Monday, March 22, 2010

a few views about social media in academia


this month (march 16, 2010) i was interviewed by Karla Wobito of the university of toronto Bulletin magazine about social media. below is the full interview from which the Bulletin piece was taken.

Q: What type of social media do you use on a regular basis (personal use)? (ex. Twitter, blogs, Facebook, MySpace, etc.)

rm: IM, Second Life, Twitter, Facebook, blog, SMS, World of Warcraft, and Linked In.

Q: And, What ones do you use in relation to your role as a staff member at UofT? How do you use it?

rm: Blog and Linked In for academic idea sharing and networking. I blog ideas that I raise in my classes and about academic readings. I use Linked In to connect students to my former colleagues in management consulting for job opportunities. I also interact with information professionals in Second Life fairly often. The American Library Association, Alliance Library System and several Information Schools like ours have academic events, talks and social events in this extended reality environment. I currently teach a course on avatar identity and community using Second Life.

Q: Do you think more faculty and staff should be using blogs to help teach students or to keep them updated on the latest news in their departments? If so, what do you think is any easy way to get started?

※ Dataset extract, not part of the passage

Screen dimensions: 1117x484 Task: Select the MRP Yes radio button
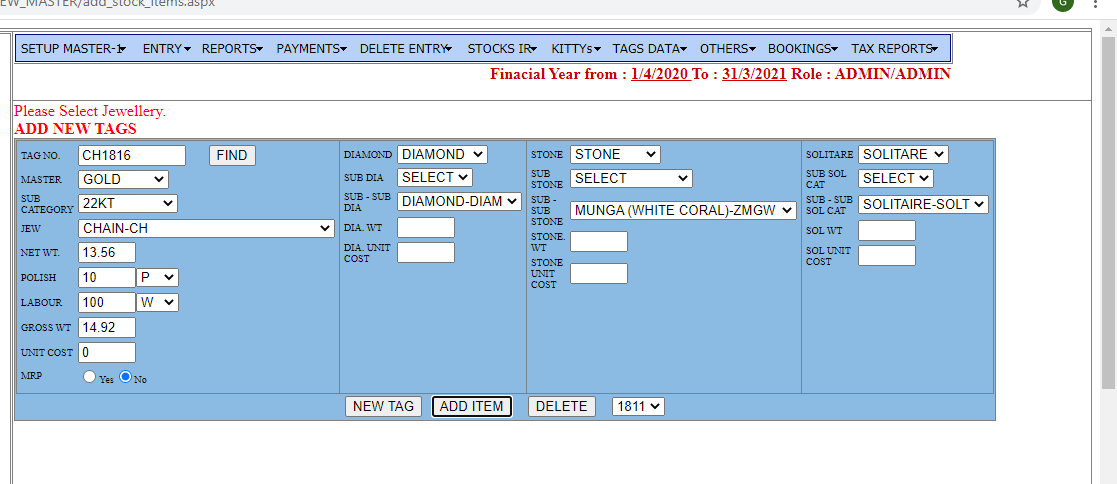tap(90, 377)
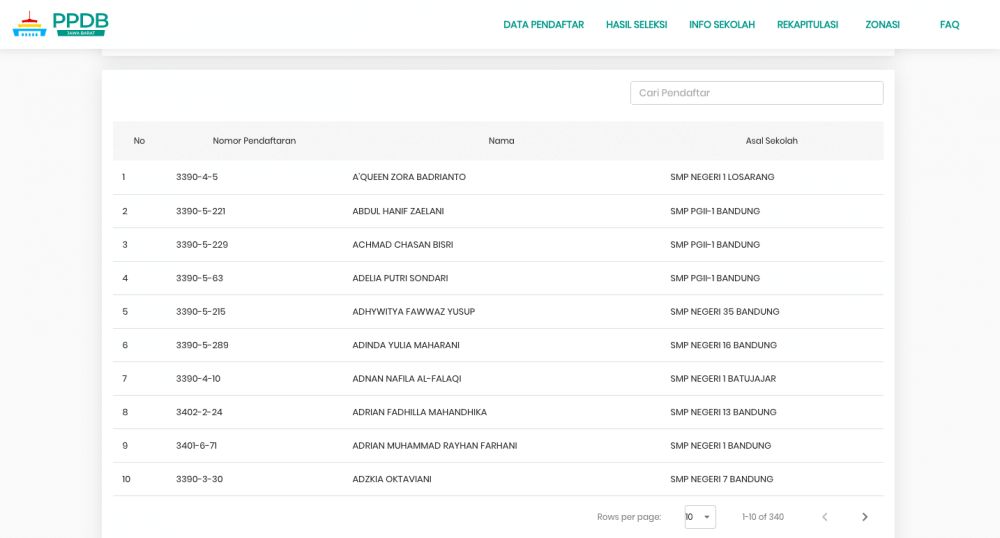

rm: I do not think that social media is for everyone. I believe for some faculty social media will be viewed as useful and for others it will be viewed as a burden. For those comfortable with managing these interfaces with broad and imagined audiences, a good start may be to blog about class readings/issues arising from discussions at conferences, etc as appropriate. For persons comfortable with maintaining a journal, blogs may come easier. For those who like reporting events as they happen (e.g. journalist style) Twitter may be the better start and they might try joining in the discussions in a backchannel at a conference presentation. For others who have limited time or confidence in social media, a Linked In presence may be a sufficient start.

Q: Do you think that the use of social media can ever have any negative effects?

rm: As is the case with using almost any media, there are opportunities to using social media and concequences to over reliance and inexperience. While I have many examples of positive experiences, since you have asked about negative effects I will address this. 'Negative effects' suggests that the social medium had done or caused something rather unfortunate to happen to the user. I do not think of our interrelationships with media in this way. When we use devices or software (media) in our relationships with other people, these media become inextricable components of the interactions, and we are affected by media as much as we affect media.
For example, if I regularly use text messaging (SMS) to communicate with a colleague, part of the way that I begin to think of this person is tied to the immediacy of response, the tone, and the short bursts of rapid information exchange that are conditioned by the medium itself. My colleague and I may create a system of using a missed call followed by a 20 message exchange that uses the mobile phone in ways unintended by the service provider. And I may out of habit first use text to connect with this colleague even when a voice call may be more effective. These mediated interaction rituals can hamper efficient information exchange or even, as I found in recent research, hamper the development of new relationships in the short term. But such concequences must be viewed as one aspect of a complex set of interactions in contemporary societies.
Do people spend too much time using social media? Do they make faux pas and send rather personal missives into the ether? Do we use our thumbs more than our voices? Answers to these questions should consider both the individual user and the social, political and cultural context from which they are a product. What is clear is that community and our propensity to remain connected to others is undiminished. These are some of the things that we study at the iSchool.


Q: For you personally, what are all of the benefits of using social media?

rm: I enjoy having multiple ways of expressing my views, my interests and my personality. I know that one size does not fit all and having options to communicate with specific individuals and groups works for me. I also research youth so participating in the spaces that they inhabit (on and offline) deepens my understanding of their interactions and gives me credibility with younger people.